Exercise directions: Lines in the listing under this task are to be copied exactly.
================
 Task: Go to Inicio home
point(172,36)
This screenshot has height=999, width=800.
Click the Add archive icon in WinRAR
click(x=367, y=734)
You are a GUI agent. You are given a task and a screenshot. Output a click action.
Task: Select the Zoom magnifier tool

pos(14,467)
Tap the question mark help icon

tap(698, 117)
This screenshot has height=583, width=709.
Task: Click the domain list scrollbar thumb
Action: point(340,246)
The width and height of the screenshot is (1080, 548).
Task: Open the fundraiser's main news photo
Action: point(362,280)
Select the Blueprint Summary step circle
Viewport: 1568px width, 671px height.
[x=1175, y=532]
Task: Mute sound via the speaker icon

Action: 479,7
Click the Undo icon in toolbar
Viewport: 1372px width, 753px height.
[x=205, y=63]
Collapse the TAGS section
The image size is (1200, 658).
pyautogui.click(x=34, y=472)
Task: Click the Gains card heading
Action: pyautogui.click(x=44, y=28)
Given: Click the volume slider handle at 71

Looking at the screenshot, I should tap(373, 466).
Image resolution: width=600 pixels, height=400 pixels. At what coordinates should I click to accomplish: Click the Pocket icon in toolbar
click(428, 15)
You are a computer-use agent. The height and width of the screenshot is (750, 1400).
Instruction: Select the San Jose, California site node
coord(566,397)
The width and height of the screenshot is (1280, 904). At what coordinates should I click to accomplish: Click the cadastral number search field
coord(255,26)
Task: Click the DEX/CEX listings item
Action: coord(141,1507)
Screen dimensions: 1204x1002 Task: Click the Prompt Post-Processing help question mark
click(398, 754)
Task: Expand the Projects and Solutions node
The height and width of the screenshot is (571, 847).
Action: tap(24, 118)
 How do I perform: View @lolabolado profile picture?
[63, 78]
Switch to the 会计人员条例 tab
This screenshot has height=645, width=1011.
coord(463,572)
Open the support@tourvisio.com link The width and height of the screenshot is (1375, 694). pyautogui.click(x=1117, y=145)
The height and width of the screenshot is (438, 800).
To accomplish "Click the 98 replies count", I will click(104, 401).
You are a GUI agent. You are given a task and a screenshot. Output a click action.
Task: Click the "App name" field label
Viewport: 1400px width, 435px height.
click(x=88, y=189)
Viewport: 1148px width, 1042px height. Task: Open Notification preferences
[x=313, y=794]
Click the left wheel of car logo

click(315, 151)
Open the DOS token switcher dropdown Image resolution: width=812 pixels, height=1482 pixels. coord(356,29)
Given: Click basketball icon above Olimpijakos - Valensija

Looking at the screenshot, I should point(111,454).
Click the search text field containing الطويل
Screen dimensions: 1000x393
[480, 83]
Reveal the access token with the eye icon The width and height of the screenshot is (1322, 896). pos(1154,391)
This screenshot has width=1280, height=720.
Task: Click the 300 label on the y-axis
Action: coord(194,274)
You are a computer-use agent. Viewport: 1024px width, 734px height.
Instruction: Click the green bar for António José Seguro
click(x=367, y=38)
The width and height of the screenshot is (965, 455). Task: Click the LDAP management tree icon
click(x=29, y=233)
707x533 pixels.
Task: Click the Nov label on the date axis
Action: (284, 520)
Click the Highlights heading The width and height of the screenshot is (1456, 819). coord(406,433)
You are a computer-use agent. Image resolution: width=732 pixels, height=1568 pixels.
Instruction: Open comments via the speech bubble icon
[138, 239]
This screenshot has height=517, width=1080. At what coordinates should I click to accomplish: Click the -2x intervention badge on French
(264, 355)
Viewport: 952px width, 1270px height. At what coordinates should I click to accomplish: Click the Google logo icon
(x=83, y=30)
================
Problem solution:
 Task: Go to Inicio home
point(172,36)
This screenshot has height=999, width=800.
Click the Add archive icon in WinRAR
click(x=367, y=734)
You are a GUI agent. You are given a task and a screenshot. Output a click action.
Task: Select the Zoom magnifier tool

pos(14,467)
Tap the question mark help icon

tap(698, 117)
This screenshot has height=583, width=709.
Task: Click the domain list scrollbar thumb
Action: point(340,246)
The width and height of the screenshot is (1080, 548).
Task: Open the fundraiser's main news photo
Action: point(362,280)
Select the Blueprint Summary step circle
Viewport: 1568px width, 671px height.
[x=1175, y=532]
Task: Mute sound via the speaker icon

Action: 479,7
Click the Undo icon in toolbar
Viewport: 1372px width, 753px height.
[x=205, y=63]
Collapse the TAGS section
The image size is (1200, 658).
pyautogui.click(x=34, y=472)
Task: Click the Gains card heading
Action: pyautogui.click(x=44, y=28)
Given: Click the volume slider handle at 71

Looking at the screenshot, I should tap(373, 466).
Image resolution: width=600 pixels, height=400 pixels. At what coordinates should I click to accomplish: Click the Pocket icon in toolbar
click(428, 15)
You are a computer-use agent. The height and width of the screenshot is (750, 1400).
Instruction: Select the San Jose, California site node
coord(566,397)
The width and height of the screenshot is (1280, 904). At what coordinates should I click to accomplish: Click the cadastral number search field
coord(255,26)
Task: Click the DEX/CEX listings item
Action: coord(141,1507)
Screen dimensions: 1204x1002 Task: Click the Prompt Post-Processing help question mark
click(398, 754)
Task: Expand the Projects and Solutions node
The height and width of the screenshot is (571, 847).
Action: tap(24, 118)
 How do I perform: View @lolabolado profile picture?
[63, 78]
Switch to the 会计人员条例 tab
This screenshot has height=645, width=1011.
coord(463,572)
Open the support@tourvisio.com link The width and height of the screenshot is (1375, 694). pyautogui.click(x=1117, y=145)
The height and width of the screenshot is (438, 800).
To accomplish "Click the 98 replies count", I will click(104, 401).
You are a GUI agent. You are given a task and a screenshot. Output a click action.
Task: Click the "App name" field label
Viewport: 1400px width, 435px height.
click(x=88, y=189)
Viewport: 1148px width, 1042px height. Task: Open Notification preferences
[x=313, y=794]
Click the left wheel of car logo

click(315, 151)
Open the DOS token switcher dropdown Image resolution: width=812 pixels, height=1482 pixels. coord(356,29)
Given: Click basketball icon above Olimpijakos - Valensija

Looking at the screenshot, I should point(111,454).
Click the search text field containing الطويل
Screen dimensions: 1000x393
[480, 83]
Reveal the access token with the eye icon The width and height of the screenshot is (1322, 896). pos(1154,391)
This screenshot has width=1280, height=720.
Task: Click the 300 label on the y-axis
Action: coord(194,274)
You are a computer-use agent. Viewport: 1024px width, 734px height.
Instruction: Click the green bar for António José Seguro
click(x=367, y=38)
The width and height of the screenshot is (965, 455). Task: Click the LDAP management tree icon
click(x=29, y=233)
707x533 pixels.
Task: Click the Nov label on the date axis
Action: (284, 520)
Click the Highlights heading The width and height of the screenshot is (1456, 819). coord(406,433)
You are a computer-use agent. Image resolution: width=732 pixels, height=1568 pixels.
Instruction: Open comments via the speech bubble icon
[138, 239]
This screenshot has height=517, width=1080. At what coordinates should I click to accomplish: Click the -2x intervention badge on French
(264, 355)
Viewport: 952px width, 1270px height. At what coordinates should I click to accomplish: Click the Google logo icon
(x=83, y=30)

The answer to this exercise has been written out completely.